We are happy to post, in four installments, a paper by our Disciple Nations Alliance colleague, Dwight Vogt, on a subject of vital concern to our readers. Go here to read Dwight’s excellent paper in its entirety.
The Unique Role of the Local Church in Developing a Flourishing Community
This paper is addressed to those who have a heart to bring hope and healing to broken communities and believe that the local church has an important role to play in this endeavor. It is particularly aimed at those who work cross-culturally to alleviate chronic poverty and bring development change to communities.
This paper is written to encourage us to take a step back and ask, “What is the unique strength and role of the local church in helping its community to develop and flourish?” And also, “How can we best equip and support the local church in fulfilling its strategic role?”
I recently saw a group of adults at the airport wearing matching t-shirts and carrying passports.
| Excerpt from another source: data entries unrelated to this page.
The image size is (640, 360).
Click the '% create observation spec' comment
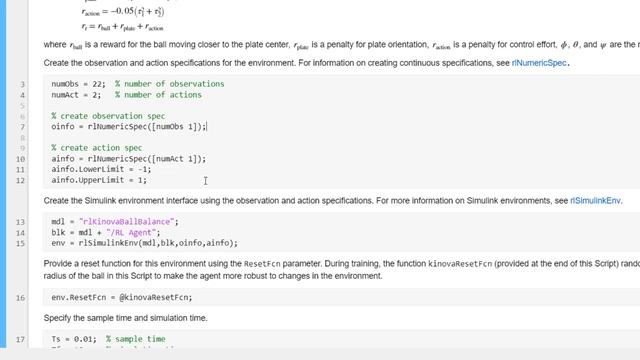click(108, 116)
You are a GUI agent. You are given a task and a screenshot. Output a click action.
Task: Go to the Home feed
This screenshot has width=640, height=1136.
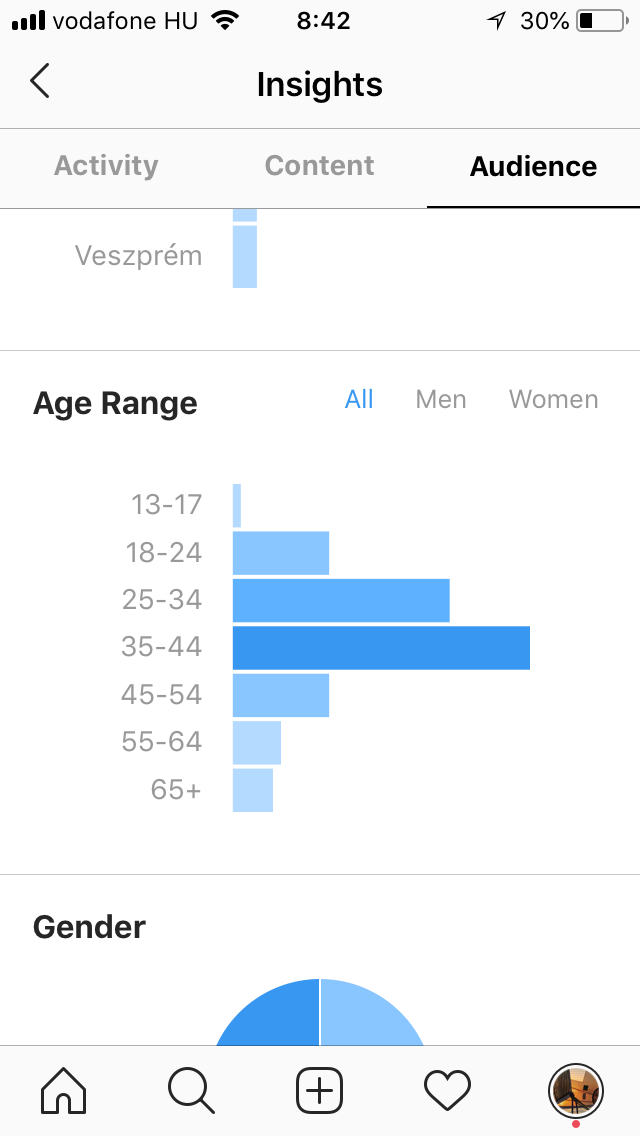click(x=62, y=1090)
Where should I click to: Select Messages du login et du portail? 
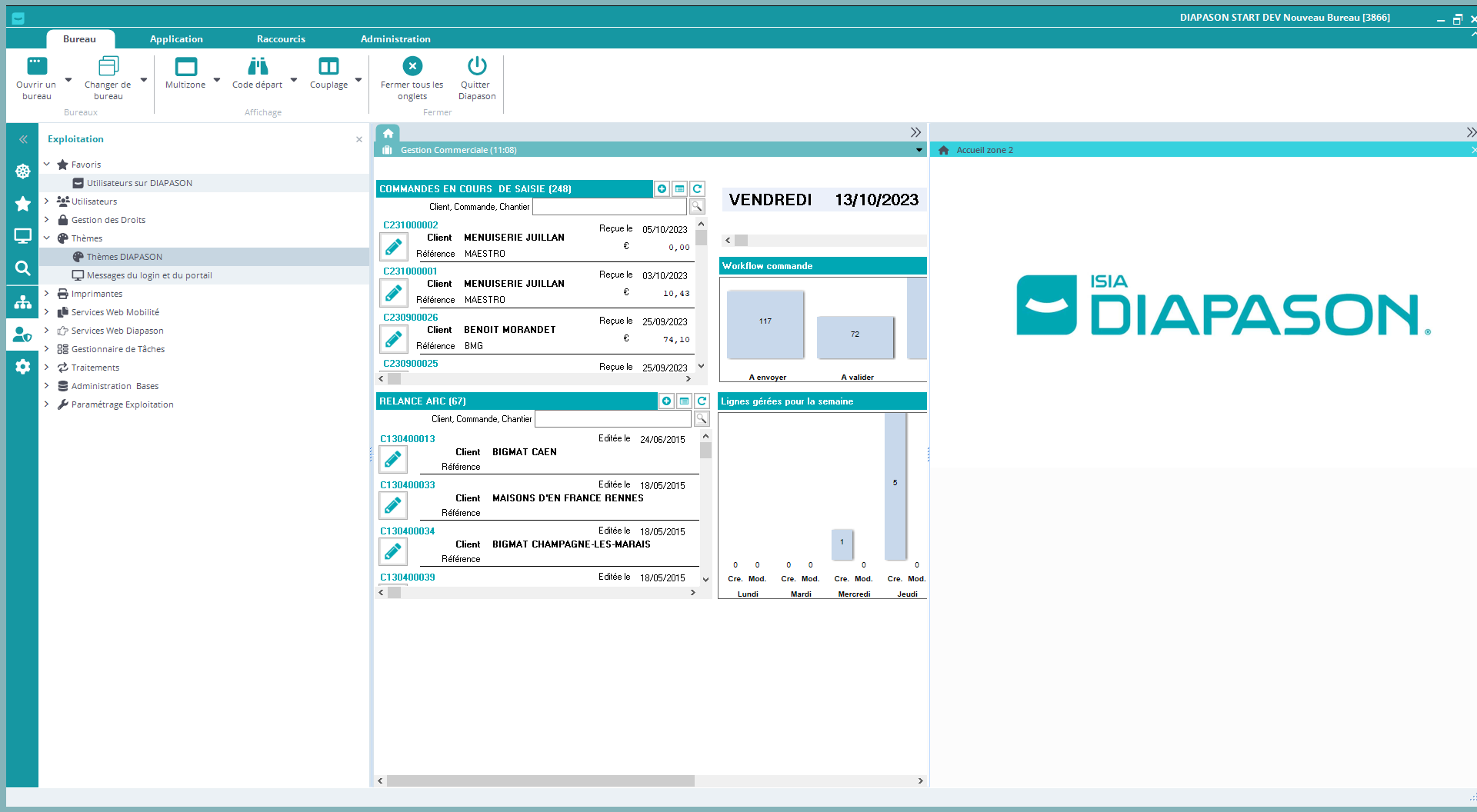[149, 275]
I surmised they were from a local church and were going to another country to serve for a week or two in some community. Churches around the world are increasingly involved in cross-cultural ministry in partnership with a local church abroad.
In addition to these church-to-church initiatives we see international Christian relief and development organizations working to help the poor. Some are small and relatively new. Others are large and well-established and see themselves as functioning within the professional norms and practices of the international development community. Some cover a wide range of development sectors, including health care, education and agriculture. Others specialize in a particular area such as clean water or micro-finance. Whether small and new or large and well-established, most of these Christian agencies would say that they endeavor to partner with the local church whenever possible.
There are also growing numbers of mission organizations who identify their work as wholistic ministry. They engage in evangelism, church planting and discipleship and also endeavor to address the physical and development needs of the community. Again, they emphasize doing this in partnership with the local church.
Finally, there is the Christian individual working with a secular development organization or government agency. She also has a heart to see the local church carry out its role in the development of the community and desires to support the church toward this end.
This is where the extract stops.